Reading text:

The weak performance of dividend payers, together with the wide dispersion in returns across sectors and individual stocks, provided us with the chance to rotate the portfolio to capture emerging values. For instance, we added International Paper (IP) on the view that the company stands to benefit from both positive industry trends and a new management team focused on more disciplined pricing. The manufacturing giant 3M (MMM), which also has new management, slid after announcing a cut to its dividend. We believe this created a buying opportunity since the payout is now at a more sustainable level that should help the company preserve capital. We also added holdings in Hewlett Packard Enterprise (HPE), which is in a similar business as Dell but with a higher yield and a more compelling valuation, as well as Starbucks (SBUX), which we believed had fallen to a very attractive level. We believe these moves indicate the range of opportunities that have emerged following an extended period of underperformance for the fund’s investment universe.

In this vein, we believe dividend stocks’ uneven returns over the first half of the year have led to an increasingly compelling longer-term outlook. The broader market has reached an extreme degree of concentration, as capital has poured into the six largest mega-cap technology stocks and pushed their valuations to very rich levels. Although it’s impossible to say exactly when these companies will fall out of favor, a shift in leadership is inevitable. In our view, dividend stocks — by virtue of the compelling valuations for a broad range of companies in the category — are poised to benefit once investors regain interest in ideas outside of the large-cap technology sector.

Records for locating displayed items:

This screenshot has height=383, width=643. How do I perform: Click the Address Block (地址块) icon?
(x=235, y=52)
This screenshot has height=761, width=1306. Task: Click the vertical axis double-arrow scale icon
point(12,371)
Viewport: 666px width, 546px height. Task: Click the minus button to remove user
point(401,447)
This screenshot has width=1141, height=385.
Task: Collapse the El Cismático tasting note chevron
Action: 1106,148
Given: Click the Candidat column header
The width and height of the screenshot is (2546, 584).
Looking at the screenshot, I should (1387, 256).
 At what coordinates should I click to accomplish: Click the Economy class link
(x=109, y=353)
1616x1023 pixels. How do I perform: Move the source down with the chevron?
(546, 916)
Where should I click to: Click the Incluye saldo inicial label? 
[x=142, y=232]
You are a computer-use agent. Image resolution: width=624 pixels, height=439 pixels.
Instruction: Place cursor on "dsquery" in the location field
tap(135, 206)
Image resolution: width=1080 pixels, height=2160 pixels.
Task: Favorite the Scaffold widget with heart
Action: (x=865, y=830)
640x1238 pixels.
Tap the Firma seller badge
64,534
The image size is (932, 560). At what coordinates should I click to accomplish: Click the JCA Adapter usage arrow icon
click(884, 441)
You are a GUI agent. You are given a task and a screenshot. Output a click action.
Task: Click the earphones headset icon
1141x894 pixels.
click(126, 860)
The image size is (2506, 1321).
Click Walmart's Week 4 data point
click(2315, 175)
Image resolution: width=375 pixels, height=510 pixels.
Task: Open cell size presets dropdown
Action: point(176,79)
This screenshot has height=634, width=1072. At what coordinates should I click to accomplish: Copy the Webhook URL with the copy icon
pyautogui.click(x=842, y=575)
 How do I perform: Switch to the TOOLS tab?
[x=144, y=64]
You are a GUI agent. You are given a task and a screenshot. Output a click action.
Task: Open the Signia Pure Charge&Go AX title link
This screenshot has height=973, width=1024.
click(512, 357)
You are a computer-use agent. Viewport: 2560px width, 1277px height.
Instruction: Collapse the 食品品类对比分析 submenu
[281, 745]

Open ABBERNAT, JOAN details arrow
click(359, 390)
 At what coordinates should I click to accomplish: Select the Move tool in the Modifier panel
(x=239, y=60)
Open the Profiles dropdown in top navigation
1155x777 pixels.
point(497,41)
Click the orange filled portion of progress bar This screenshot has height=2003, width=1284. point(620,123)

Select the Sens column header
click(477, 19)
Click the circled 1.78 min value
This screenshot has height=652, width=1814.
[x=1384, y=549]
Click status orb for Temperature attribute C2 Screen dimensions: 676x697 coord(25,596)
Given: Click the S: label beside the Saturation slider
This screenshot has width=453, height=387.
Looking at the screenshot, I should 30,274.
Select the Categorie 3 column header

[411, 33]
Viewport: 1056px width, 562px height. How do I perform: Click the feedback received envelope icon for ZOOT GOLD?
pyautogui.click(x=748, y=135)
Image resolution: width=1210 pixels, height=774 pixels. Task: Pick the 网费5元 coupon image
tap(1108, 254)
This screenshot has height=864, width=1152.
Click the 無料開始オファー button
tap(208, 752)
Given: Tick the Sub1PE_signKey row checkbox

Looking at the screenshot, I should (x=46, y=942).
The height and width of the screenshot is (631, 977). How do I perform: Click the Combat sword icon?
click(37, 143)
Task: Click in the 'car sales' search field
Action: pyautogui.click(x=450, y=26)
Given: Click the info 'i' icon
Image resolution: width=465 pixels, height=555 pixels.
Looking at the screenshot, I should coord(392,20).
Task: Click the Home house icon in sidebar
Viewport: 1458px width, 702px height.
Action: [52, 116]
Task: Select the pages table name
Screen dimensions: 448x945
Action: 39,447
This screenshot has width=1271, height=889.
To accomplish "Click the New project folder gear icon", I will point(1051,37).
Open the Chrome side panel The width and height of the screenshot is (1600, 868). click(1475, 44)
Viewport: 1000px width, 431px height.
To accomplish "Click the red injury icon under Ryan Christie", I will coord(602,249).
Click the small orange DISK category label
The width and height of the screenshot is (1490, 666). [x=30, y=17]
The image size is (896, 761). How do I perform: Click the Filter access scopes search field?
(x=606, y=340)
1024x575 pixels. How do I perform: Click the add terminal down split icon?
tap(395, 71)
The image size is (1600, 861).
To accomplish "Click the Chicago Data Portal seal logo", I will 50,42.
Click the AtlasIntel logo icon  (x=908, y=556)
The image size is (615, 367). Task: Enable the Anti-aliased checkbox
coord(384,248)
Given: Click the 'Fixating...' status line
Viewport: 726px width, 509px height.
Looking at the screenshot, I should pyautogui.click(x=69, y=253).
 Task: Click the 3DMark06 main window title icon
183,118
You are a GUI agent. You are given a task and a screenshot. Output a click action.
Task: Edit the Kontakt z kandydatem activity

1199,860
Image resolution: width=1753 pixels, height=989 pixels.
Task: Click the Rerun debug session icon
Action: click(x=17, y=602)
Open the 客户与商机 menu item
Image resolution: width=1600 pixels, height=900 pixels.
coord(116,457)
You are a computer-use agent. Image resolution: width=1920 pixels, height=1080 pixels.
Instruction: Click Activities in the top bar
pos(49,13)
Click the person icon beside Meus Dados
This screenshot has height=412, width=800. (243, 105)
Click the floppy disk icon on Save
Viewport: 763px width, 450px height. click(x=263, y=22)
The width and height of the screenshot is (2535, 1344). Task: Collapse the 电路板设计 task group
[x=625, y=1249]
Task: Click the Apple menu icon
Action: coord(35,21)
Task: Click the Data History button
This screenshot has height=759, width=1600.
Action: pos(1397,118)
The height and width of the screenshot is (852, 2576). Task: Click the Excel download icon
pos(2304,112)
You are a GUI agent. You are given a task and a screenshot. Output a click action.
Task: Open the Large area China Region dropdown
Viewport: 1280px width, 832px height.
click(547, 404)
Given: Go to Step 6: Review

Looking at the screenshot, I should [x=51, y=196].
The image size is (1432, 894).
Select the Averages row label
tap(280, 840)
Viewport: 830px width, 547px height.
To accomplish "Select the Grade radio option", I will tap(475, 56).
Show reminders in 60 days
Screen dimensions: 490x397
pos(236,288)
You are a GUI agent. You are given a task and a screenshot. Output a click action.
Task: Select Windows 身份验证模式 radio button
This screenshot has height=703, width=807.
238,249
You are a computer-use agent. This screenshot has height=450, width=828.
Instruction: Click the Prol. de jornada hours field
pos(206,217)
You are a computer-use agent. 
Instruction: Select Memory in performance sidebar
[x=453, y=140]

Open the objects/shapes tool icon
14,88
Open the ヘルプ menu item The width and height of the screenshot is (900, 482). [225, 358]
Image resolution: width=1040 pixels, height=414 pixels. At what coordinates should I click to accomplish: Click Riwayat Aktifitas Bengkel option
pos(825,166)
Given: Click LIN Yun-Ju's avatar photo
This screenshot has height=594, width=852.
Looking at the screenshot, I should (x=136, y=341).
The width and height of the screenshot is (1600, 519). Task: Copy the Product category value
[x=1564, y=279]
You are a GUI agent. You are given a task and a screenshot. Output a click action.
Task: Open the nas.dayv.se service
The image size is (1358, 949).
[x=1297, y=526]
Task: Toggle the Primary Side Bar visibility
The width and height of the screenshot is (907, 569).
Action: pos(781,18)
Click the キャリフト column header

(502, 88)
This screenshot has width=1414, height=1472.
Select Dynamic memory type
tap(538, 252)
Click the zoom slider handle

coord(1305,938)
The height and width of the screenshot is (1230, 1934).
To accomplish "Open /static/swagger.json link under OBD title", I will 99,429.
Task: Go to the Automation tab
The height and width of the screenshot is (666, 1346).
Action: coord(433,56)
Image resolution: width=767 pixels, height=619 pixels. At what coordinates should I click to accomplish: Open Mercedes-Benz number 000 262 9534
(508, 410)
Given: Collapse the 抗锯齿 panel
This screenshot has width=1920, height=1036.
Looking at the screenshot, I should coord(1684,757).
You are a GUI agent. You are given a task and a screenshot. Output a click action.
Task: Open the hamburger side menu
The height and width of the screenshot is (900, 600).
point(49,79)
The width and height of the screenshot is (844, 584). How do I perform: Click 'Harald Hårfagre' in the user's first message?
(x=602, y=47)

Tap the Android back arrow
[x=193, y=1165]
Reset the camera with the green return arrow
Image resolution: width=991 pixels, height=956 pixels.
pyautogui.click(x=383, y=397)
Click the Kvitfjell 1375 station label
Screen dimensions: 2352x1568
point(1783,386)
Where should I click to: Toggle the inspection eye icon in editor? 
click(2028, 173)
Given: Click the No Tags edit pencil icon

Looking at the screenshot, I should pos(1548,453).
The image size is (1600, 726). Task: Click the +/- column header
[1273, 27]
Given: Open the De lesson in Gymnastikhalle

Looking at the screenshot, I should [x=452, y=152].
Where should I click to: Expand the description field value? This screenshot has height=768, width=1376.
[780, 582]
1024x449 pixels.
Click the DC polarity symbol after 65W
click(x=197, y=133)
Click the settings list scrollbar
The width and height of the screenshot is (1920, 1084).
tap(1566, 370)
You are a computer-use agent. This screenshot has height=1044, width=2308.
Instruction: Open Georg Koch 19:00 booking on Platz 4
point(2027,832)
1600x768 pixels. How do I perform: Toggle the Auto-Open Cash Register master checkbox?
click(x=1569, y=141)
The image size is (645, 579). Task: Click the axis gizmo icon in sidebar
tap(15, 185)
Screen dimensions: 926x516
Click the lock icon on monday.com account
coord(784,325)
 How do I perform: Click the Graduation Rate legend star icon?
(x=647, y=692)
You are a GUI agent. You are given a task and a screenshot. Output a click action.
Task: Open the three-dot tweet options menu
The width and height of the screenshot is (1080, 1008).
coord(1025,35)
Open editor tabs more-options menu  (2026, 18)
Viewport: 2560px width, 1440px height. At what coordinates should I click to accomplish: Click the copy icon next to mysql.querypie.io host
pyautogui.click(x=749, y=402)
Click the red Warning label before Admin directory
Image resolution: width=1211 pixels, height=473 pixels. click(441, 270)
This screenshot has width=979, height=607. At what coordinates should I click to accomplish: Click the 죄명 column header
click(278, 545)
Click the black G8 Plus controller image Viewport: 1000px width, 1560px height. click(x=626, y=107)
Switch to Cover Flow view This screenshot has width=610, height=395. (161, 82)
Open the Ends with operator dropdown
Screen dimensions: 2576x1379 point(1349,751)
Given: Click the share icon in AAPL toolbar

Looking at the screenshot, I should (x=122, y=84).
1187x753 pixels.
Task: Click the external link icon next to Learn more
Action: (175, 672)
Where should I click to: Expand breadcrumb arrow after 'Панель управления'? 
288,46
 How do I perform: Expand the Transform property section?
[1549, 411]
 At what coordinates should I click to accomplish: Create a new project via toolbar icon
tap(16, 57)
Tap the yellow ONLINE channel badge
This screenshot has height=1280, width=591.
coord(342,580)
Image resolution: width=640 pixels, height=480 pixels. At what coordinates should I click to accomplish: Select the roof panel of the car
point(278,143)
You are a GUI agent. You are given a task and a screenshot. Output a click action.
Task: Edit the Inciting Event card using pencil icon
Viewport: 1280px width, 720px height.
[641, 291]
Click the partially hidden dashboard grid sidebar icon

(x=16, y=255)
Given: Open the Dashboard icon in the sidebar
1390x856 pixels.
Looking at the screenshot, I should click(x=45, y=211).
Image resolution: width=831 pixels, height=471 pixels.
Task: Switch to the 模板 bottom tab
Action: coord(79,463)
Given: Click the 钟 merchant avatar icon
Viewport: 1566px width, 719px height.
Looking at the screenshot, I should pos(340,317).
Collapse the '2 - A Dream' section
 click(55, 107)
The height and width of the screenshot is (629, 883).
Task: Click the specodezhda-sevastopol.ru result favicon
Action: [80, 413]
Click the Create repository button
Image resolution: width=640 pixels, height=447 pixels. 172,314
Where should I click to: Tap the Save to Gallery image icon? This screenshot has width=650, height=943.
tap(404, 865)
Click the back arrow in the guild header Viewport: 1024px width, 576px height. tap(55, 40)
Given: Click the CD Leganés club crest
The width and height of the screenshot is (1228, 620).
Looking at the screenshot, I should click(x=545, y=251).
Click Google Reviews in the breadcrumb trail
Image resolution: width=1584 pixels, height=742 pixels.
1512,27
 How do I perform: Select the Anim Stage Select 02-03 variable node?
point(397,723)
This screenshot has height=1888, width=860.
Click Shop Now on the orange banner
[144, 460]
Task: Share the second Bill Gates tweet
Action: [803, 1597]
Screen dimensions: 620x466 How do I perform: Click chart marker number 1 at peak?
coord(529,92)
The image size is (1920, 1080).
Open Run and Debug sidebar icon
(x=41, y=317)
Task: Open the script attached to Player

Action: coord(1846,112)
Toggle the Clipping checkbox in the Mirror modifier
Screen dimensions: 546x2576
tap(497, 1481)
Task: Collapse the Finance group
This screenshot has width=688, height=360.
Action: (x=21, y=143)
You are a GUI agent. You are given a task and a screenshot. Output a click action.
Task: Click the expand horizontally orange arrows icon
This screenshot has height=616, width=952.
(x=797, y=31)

Short task: Copy the passage of the fund commentary starting with "In this vein, we" and going on through "large-cap technology sector.". The records are material separate from the fund commentary.

Task answer:
In this vein, we believe dividend stocks’ uneven returns over the first half of the year have led to an increasingly compelling longer-term outlook. The broader market has reached an extreme degree of concentration, as capital has poured into the six largest mega-cap technology stocks and pushed their valuations to very rich levels. Although it’s impossible to say exactly when these companies will fall out of favor, a shift in leadership is inevitable. In our view, dividend stocks — by virtue of the compelling valuations for a broad range of companies in the category — are poised to benefit once investors regain interest in ideas outside of the large-cap technology sector.